(Source records)
++++++++++++++++++++

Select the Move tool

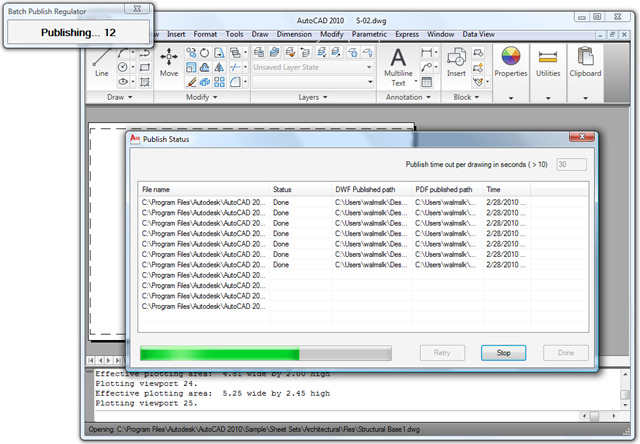[x=169, y=61]
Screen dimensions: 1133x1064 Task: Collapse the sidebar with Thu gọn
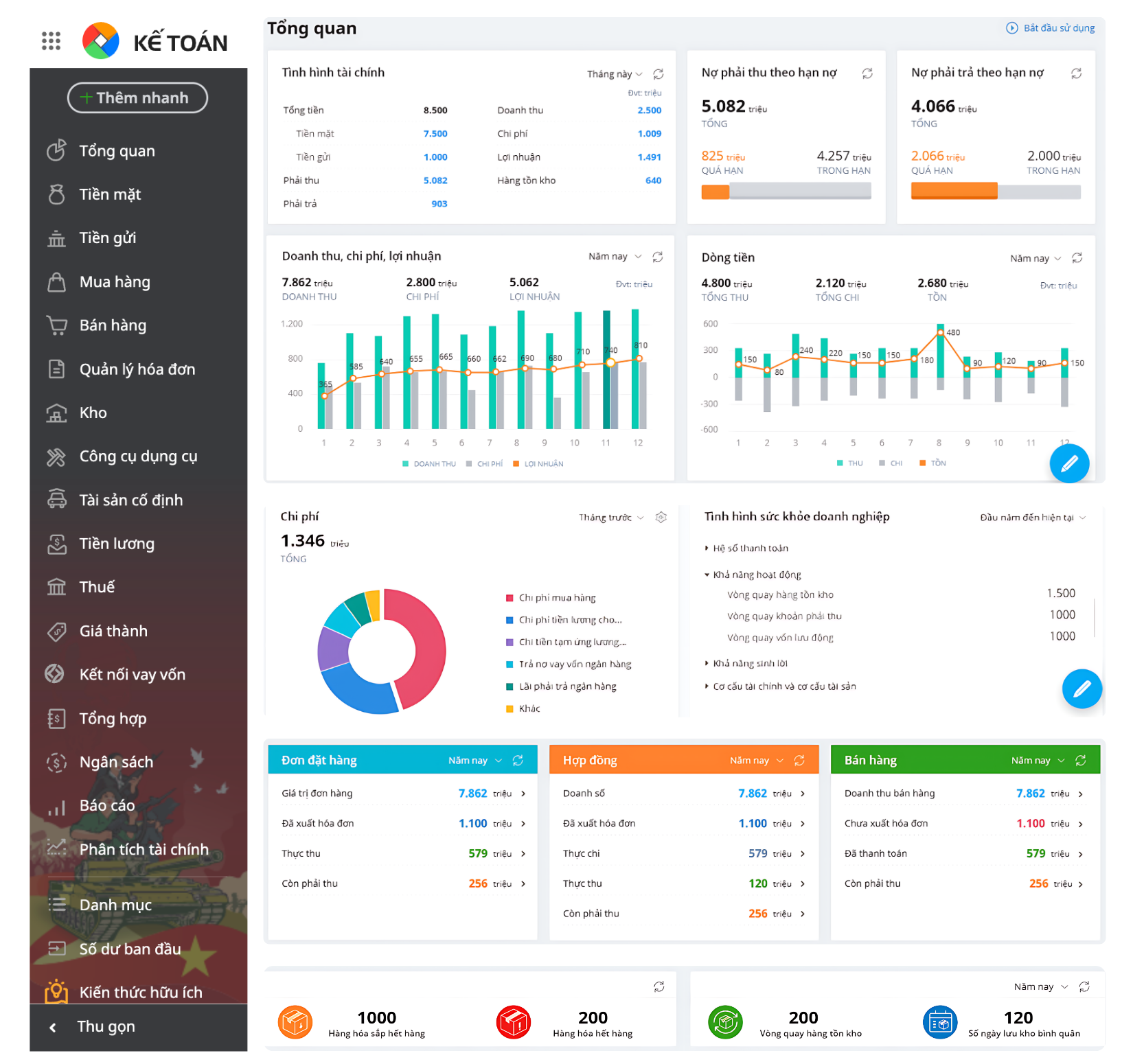(106, 1027)
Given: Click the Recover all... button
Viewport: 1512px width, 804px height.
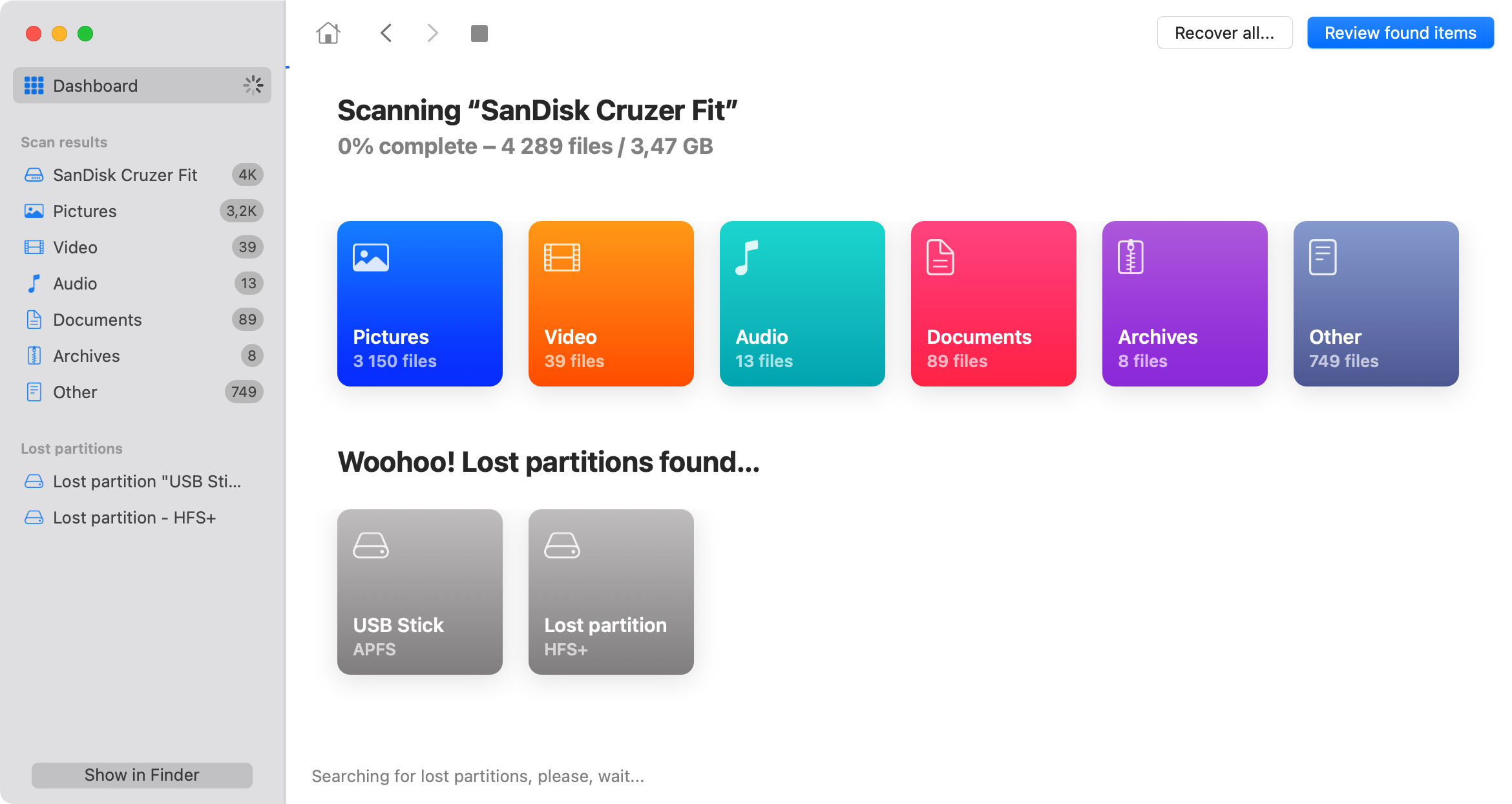Looking at the screenshot, I should 1224,33.
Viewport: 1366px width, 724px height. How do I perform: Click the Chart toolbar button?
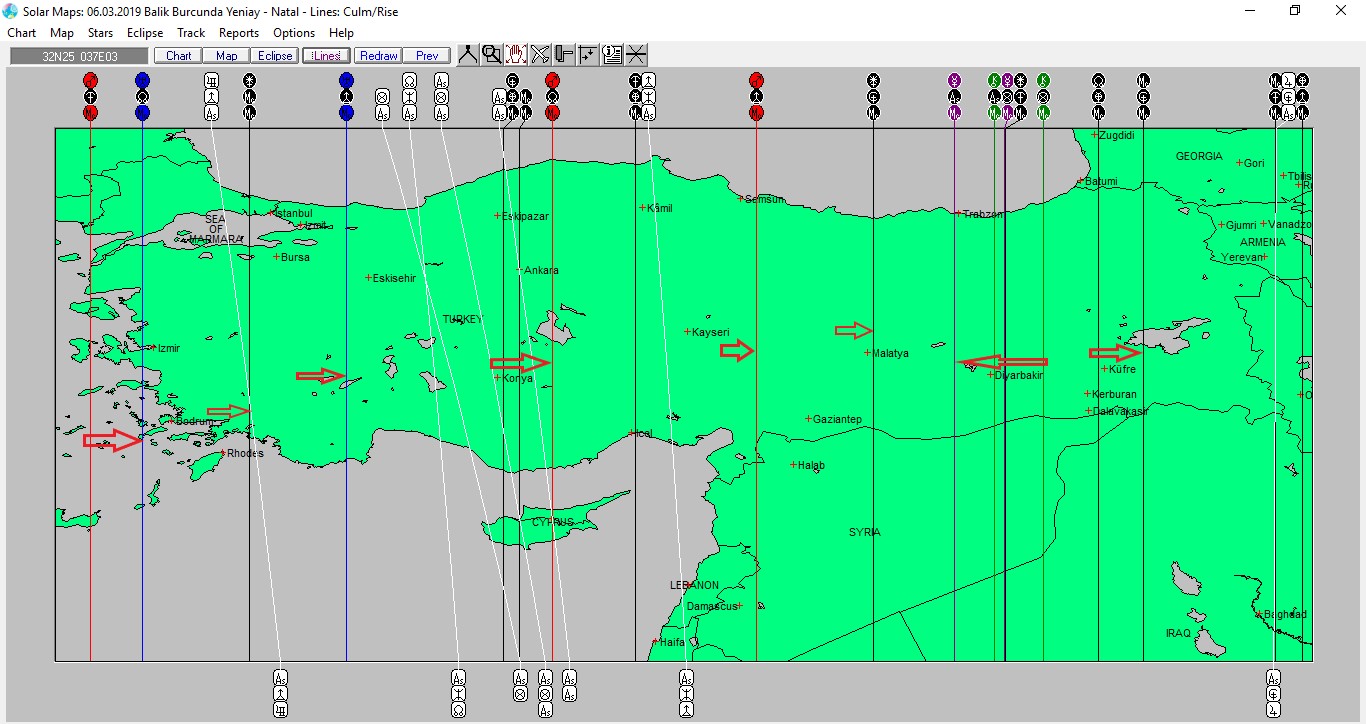point(179,56)
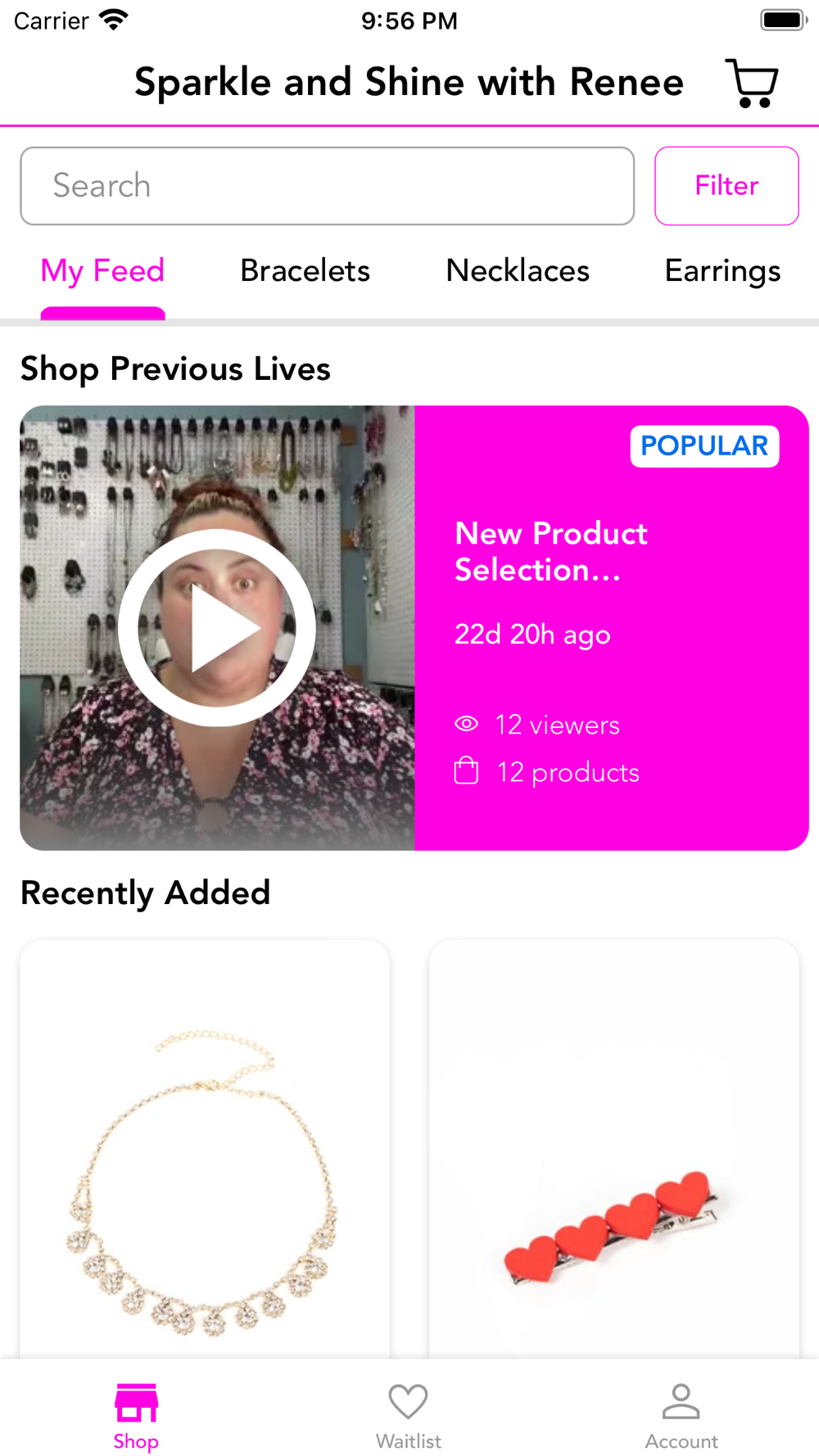The height and width of the screenshot is (1456, 819).
Task: Open New Product Selection live title
Action: (551, 552)
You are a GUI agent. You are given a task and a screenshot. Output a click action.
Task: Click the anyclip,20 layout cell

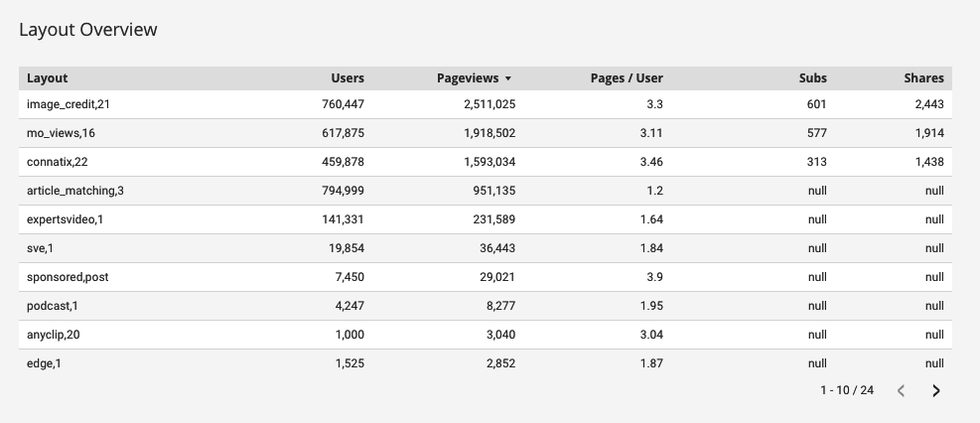(x=53, y=335)
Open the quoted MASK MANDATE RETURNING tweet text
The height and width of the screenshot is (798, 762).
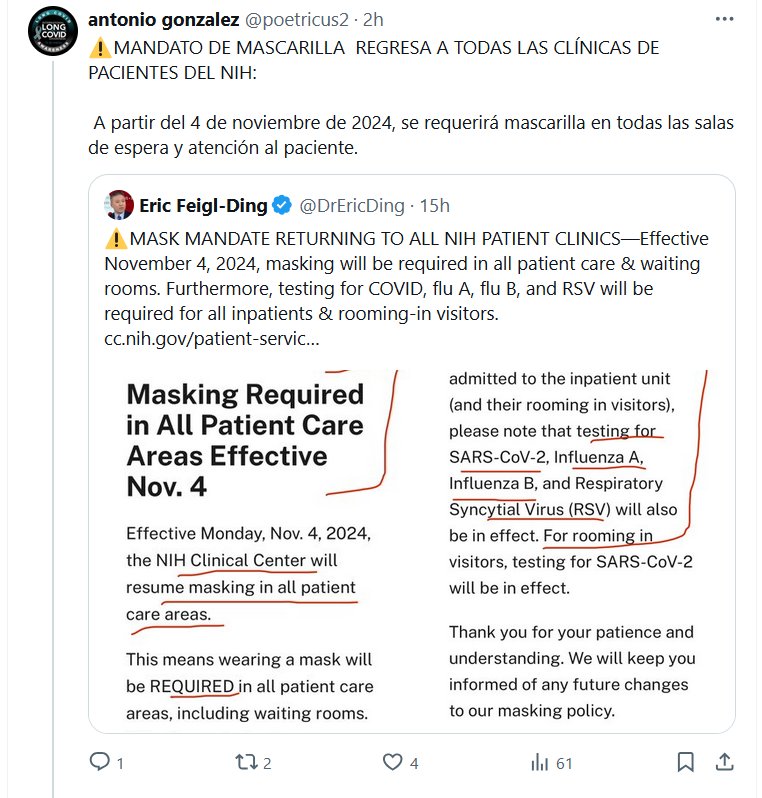point(400,277)
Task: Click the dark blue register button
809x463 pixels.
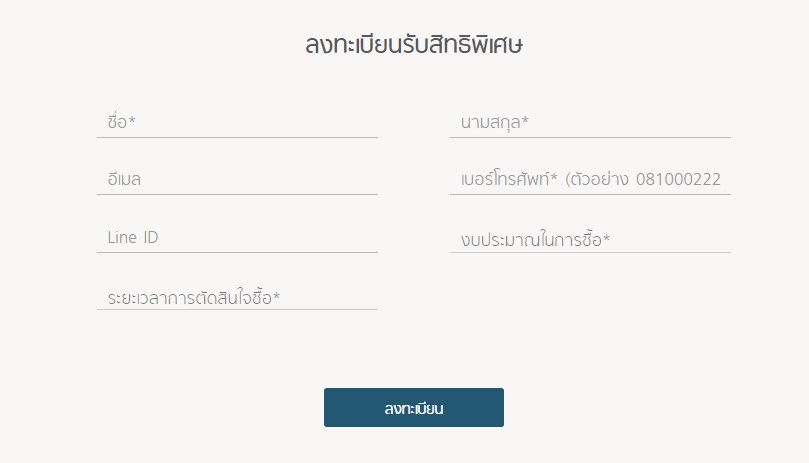Action: point(414,408)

++++++++++++++++++++

● **WORK TO BE COMPLETED**: Beginning at the line with "Task: Click the anyclip,20 layout cell", reproduce word for word each line through the last line of the records. Include both ends but no pictures.

● **WRITTEN SOLUTION**:
Task: Click the anyclip,20 layout cell

(x=53, y=335)
Open the quoted MASK MANDATE RETURNING tweet text
The height and width of the screenshot is (798, 762).
point(400,277)
Task: Click the dark blue register button
809x463 pixels.
Action: point(414,408)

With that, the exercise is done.